■ **Excerpted data**
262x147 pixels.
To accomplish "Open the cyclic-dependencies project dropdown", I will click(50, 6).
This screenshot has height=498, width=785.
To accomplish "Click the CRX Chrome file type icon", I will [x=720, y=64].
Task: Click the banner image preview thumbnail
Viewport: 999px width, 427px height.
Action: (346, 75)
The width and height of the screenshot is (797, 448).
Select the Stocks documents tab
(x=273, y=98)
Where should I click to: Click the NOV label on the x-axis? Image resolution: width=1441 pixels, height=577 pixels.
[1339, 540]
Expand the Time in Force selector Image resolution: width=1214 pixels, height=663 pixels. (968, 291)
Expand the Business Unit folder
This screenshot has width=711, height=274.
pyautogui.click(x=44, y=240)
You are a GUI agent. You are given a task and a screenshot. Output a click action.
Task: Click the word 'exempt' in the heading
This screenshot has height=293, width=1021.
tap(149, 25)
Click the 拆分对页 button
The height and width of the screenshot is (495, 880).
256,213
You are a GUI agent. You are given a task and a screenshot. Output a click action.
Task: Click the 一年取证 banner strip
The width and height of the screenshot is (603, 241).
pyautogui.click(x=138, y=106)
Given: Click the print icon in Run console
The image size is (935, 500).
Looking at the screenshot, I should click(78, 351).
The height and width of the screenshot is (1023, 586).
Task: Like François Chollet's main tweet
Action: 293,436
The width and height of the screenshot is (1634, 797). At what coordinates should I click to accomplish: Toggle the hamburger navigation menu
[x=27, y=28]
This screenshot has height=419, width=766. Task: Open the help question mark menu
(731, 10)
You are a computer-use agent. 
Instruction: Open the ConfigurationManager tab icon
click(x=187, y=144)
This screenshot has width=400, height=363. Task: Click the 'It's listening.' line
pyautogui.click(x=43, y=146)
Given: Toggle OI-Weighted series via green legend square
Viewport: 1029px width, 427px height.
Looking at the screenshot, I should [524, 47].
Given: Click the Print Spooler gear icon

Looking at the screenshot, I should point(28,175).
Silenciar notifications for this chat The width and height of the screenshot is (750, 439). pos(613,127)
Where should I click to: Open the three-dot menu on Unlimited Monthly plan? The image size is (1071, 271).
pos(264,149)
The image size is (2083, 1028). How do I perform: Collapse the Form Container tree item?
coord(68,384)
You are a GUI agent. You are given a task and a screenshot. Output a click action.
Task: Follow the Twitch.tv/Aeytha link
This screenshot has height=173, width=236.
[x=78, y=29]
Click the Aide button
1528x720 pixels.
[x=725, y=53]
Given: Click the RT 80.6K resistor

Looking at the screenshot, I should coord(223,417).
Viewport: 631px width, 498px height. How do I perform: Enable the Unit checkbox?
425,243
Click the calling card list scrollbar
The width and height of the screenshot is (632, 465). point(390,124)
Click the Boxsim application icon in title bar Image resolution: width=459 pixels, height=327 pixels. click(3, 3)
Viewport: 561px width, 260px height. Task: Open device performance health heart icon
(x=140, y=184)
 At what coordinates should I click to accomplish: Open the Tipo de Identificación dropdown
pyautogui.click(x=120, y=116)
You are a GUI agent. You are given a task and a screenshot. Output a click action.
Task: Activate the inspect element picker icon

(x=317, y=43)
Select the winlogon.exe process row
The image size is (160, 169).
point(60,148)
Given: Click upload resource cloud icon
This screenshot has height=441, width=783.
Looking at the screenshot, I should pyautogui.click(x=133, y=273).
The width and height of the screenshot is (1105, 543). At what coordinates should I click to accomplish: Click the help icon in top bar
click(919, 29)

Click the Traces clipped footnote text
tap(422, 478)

■ **Requirement**
Rewrite the lines above with every "GUI agent" changed to "screen assistant", keeping everything else the same.

■ **Reply to the task**
262x147 pixels.
To accomplish "Open the cyclic-dependencies project dropdown", I will click(50, 6).
This screenshot has height=498, width=785.
To accomplish "Click the CRX Chrome file type icon", I will [x=720, y=64].
Task: Click the banner image preview thumbnail
Viewport: 999px width, 427px height.
Action: (346, 75)
The width and height of the screenshot is (797, 448).
Select the Stocks documents tab
(x=273, y=98)
Where should I click to: Click the NOV label on the x-axis? Image resolution: width=1441 pixels, height=577 pixels.
[1339, 540]
Expand the Time in Force selector Image resolution: width=1214 pixels, height=663 pixels. (968, 291)
Expand the Business Unit folder
This screenshot has width=711, height=274.
pyautogui.click(x=44, y=240)
You are a screen assistant. You are given a task and a screenshot. Output a click action.
Task: Click the word 'exempt' in the heading
This screenshot has height=293, width=1021.
tap(149, 25)
Click the 拆分对页 button
The height and width of the screenshot is (495, 880).
256,213
You are a screen assistant. You are given a task and a screenshot. Output a click action.
Task: Click the 一年取证 banner strip
The width and height of the screenshot is (603, 241).
pyautogui.click(x=138, y=106)
Given: Click the print icon in Run console
The image size is (935, 500).
Looking at the screenshot, I should click(78, 351).
The height and width of the screenshot is (1023, 586).
Task: Like François Chollet's main tweet
Action: 293,436
The width and height of the screenshot is (1634, 797). At what coordinates should I click to accomplish: Toggle the hamburger navigation menu
[x=27, y=28]
This screenshot has height=419, width=766. Task: Open the help question mark menu
(731, 10)
You are a computer-use agent. 
Instruction: Open the ConfigurationManager tab icon
click(x=187, y=144)
This screenshot has width=400, height=363. Task: Click the 'It's listening.' line
pyautogui.click(x=43, y=146)
Given: Toggle OI-Weighted series via green legend square
Viewport: 1029px width, 427px height.
Looking at the screenshot, I should [524, 47].
Given: Click the Print Spooler gear icon

Looking at the screenshot, I should point(28,175).
Silenciar notifications for this chat The width and height of the screenshot is (750, 439). pos(613,127)
Where should I click to: Open the three-dot menu on Unlimited Monthly plan? The image size is (1071, 271).
pos(264,149)
The image size is (2083, 1028). How do I perform: Collapse the Form Container tree item?
coord(68,384)
You are a screen assistant. You are given a task and a screenshot. Output a click action.
Task: Follow the Twitch.tv/Aeytha link
This screenshot has height=173, width=236.
[x=78, y=29]
Click the Aide button
1528x720 pixels.
[x=725, y=53]
Given: Click the RT 80.6K resistor

Looking at the screenshot, I should coord(223,417).
Viewport: 631px width, 498px height. How do I perform: Enable the Unit checkbox?
425,243
Click the calling card list scrollbar
The width and height of the screenshot is (632, 465). point(390,124)
Click the Boxsim application icon in title bar Image resolution: width=459 pixels, height=327 pixels. click(3, 3)
Viewport: 561px width, 260px height. Task: Open device performance health heart icon
(x=140, y=184)
 At what coordinates should I click to accomplish: Open the Tipo de Identificación dropdown
pyautogui.click(x=120, y=116)
You are a screen assistant. You are given a task and a screenshot. Output a click action.
Task: Activate the inspect element picker icon

(x=317, y=43)
Select the winlogon.exe process row
The image size is (160, 169).
point(60,148)
Given: Click upload resource cloud icon
This screenshot has height=441, width=783.
Looking at the screenshot, I should pyautogui.click(x=133, y=273).
The width and height of the screenshot is (1105, 543). At what coordinates should I click to accomplish: Click the help icon in top bar
click(919, 29)

Click the Traces clipped footnote text
tap(422, 478)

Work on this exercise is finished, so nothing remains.